Data extracted from a collection:

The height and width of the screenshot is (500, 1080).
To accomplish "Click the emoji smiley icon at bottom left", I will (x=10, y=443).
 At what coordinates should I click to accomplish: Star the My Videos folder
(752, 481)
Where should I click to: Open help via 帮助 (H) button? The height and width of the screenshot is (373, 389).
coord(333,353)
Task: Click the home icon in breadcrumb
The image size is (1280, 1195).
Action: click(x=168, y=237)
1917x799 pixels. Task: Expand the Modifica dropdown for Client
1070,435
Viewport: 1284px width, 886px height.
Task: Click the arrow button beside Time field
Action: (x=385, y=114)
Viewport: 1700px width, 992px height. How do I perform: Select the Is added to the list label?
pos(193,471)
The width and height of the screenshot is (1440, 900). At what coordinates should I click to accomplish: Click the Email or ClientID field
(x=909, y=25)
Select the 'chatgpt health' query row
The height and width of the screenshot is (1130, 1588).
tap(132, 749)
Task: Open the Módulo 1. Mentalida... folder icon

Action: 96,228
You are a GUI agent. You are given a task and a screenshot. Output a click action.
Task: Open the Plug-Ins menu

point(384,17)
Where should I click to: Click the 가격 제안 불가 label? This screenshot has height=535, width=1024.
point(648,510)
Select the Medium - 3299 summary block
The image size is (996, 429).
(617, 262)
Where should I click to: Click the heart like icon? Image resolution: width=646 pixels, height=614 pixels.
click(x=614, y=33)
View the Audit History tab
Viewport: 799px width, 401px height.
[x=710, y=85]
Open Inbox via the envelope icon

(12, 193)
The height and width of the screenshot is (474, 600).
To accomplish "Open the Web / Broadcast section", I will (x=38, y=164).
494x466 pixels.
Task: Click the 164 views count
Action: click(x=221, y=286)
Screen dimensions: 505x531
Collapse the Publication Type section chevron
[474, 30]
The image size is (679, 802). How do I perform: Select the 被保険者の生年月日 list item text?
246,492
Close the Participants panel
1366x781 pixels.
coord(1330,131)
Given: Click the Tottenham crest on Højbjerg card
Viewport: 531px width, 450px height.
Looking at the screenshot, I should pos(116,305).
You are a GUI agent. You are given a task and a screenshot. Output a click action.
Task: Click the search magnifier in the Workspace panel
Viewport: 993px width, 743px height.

PROBLEM TO WORK ON
Type out the records above again, exactly the same.

RESPONSE FOR THIS EXERCISE
The height and width of the screenshot is (500, 1080).
To accomplish "Click the emoji smiley icon at bottom left", I will (x=10, y=443).
 At what coordinates should I click to accomplish: Star the My Videos folder
(752, 481)
Where should I click to: Open help via 帮助 (H) button? The height and width of the screenshot is (373, 389).
coord(333,353)
Task: Click the home icon in breadcrumb
The image size is (1280, 1195).
Action: click(x=168, y=237)
1917x799 pixels. Task: Expand the Modifica dropdown for Client
1070,435
Viewport: 1284px width, 886px height.
Task: Click the arrow button beside Time field
Action: (x=385, y=114)
Viewport: 1700px width, 992px height. How do I perform: Select the Is added to the list label?
pos(193,471)
The width and height of the screenshot is (1440, 900). At what coordinates should I click to accomplish: Click the Email or ClientID field
(x=909, y=25)
Select the 'chatgpt health' query row
The height and width of the screenshot is (1130, 1588).
tap(132, 749)
Task: Open the Módulo 1. Mentalida... folder icon

Action: 96,228
You are a GUI agent. You are given a task and a screenshot. Output a click action.
Task: Open the Plug-Ins menu

point(384,17)
Where should I click to: Click the 가격 제안 불가 label? This screenshot has height=535, width=1024.
point(648,510)
Select the Medium - 3299 summary block
The image size is (996, 429).
(617, 262)
Where should I click to: Click the heart like icon? Image resolution: width=646 pixels, height=614 pixels.
click(x=614, y=33)
View the Audit History tab
Viewport: 799px width, 401px height.
[x=710, y=85]
Open Inbox via the envelope icon

(12, 193)
The height and width of the screenshot is (474, 600).
To accomplish "Open the Web / Broadcast section", I will (x=38, y=164).
494x466 pixels.
Task: Click the 164 views count
Action: click(x=221, y=286)
Screen dimensions: 505x531
Collapse the Publication Type section chevron
[474, 30]
The image size is (679, 802). How do I perform: Select the 被保険者の生年月日 list item text?
246,492
Close the Participants panel
1366x781 pixels.
coord(1330,131)
Given: Click the Tottenham crest on Højbjerg card
Viewport: 531px width, 450px height.
Looking at the screenshot, I should pos(116,305).
You are a GUI agent. You are given a task and a screenshot. Output a click action.
Task: Click the search magnifier in the Workspace panel
Viewport: 993px width, 743px height.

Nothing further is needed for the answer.